Traits: Son of Sir Gaspard Austol Valmont, M.D.. High empathy, low submission. Failed transition. Subject escaped facility. Unknown fertility anomaly passed??? Termination recommended . Observation taken. Monitor bloodline, reacquire progeny if identified.
Risk: Medium.
I stare at the date at the bottom. November 1815, London .
There’s a scrawled set of initials in red ink over “Termination recommended.”—A.B.
My mouth is dry. I fold and place the sheet in an empty pocket and, hands shaking with desperation and rage, return to the tin. Just to be sure…
I tug out the next and last Valmont entry.
Jacques Valmont #383
Series: Unknown.
Subject: Jacques Valmont
Status: High priority anomaly
Notes: External authorities informed. Presence requested (Patient #379 deployed). Do not initiate forced retrieval. Observe for pre-trigger manifestations; civilian contact has been briefed for observational support. Subject must remain unaware of her involvement.
Additional Notes: Patient inbound. Scheduled for extraction. Prepare restraints.

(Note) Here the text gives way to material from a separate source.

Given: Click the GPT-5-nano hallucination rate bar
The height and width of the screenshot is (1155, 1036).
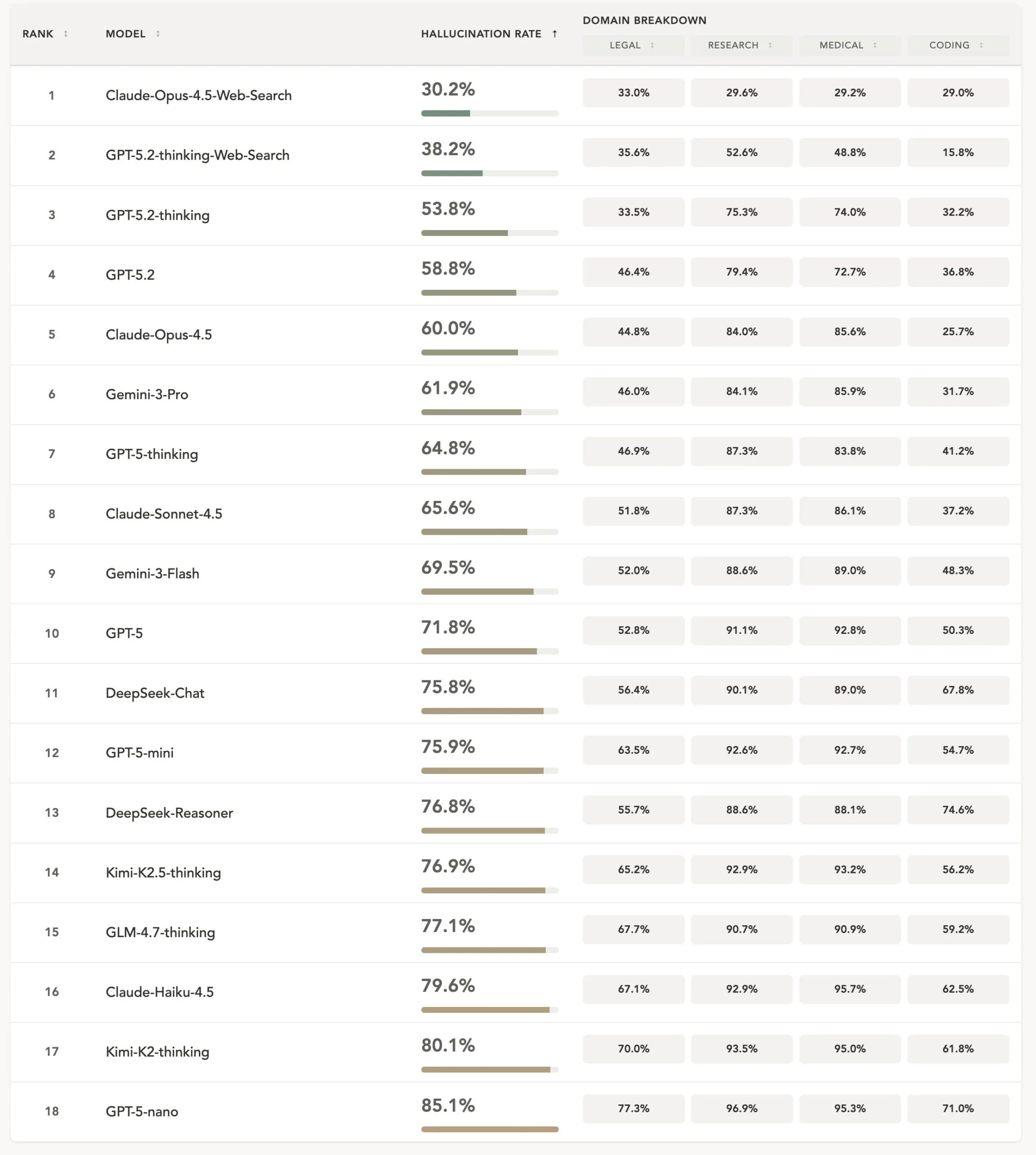Looking at the screenshot, I should coord(489,1129).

The door clicks, and I shove my record into my pocket, shut the tin, and place it back into the cabinet before swinging it shut?—
Just as the door opens to reveal a middle-aged balding man in a white longcoat, flanked by the four nurses who brought me in.
I stare at him from the corner like a trapped mongrel.
“Good morning, Jacques,” he says, his accent indistinctly French, as if he’d been born there but spent most of his life among different tongues.
Red clouds my vision, and I don’t even give them a chance. I bolt for the door—for him—but before I can wrap my hands around his windpipe, two of the nurses have me under the arms.
They lift me backward—off the floor when I start to fight—and into the patients’ chair, where leather and metal restraints await me.
It takes them all of five seconds to secure my wrists, thighs, and ankles, as if they’ve done this before, with subjects much bigger or stronger than I.
There’s some give at my torso and shoulders, so I twist, and I beg, and threaten, and snap my teeth at them.
I’m beyond tears. I want to tear his jugular out, slowly. Sinew by sinew.
The doctor only seems more pleased the more violent I grow.